An increasing interest in production of sterile fish in aquaculture requires rapid, accurate and efficient testing for certification of triploid eggs prior to sale. Further, validation of triploidy can be beneficial, and even required, for accrediting methods of triploid production. A PCR-genotyping approach using a single megaplex of 12 hypervariable STR markers shows accurate and highly repeatable results enabling verification of ploidy in a single test. The NOFSal-MP10 panel contains 12 STR markers mapped to 9 chromosomes with an average of 21.4 alleles per marker for a combined total of 257 alleles based on genotyped samples to-date.

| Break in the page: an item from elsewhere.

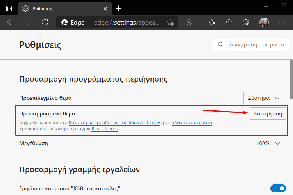Select the Ρυθμίσεις tab
This screenshot has width=293, height=195.
tap(64, 9)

The hypervariable nature of these 12 STRs leads to a large probability for three uniquely sized alleles to be observed at each marker, thus providing a rapid confirmation of ploidy based on the count of allele fragments per marker. Further, as a PCR amplification step is involved, this method is robust to DNA quality and quantity, making it suitable for very early determination of ploidy, as early as the eyed-egg stage. Repeat genotyping of positive control diploid Atlantic salmon over two different capillary electrophoretic instruments in different laboratories and with multiple laboratory personnel proves the panel's robustness to scoring errors with an overall allelic error rate of 0.3% and a false-positive triploid assignment rate of zero. Genotyping of DNA from 1238 eggs and larvae from 18 independent triploid production batches over three years confirmed triploidy in 98% of samples based on a semi-strict criterion of three unique alleles at one or more loci, and 95% based on a strict criterion of three unique alleles at two or more loci.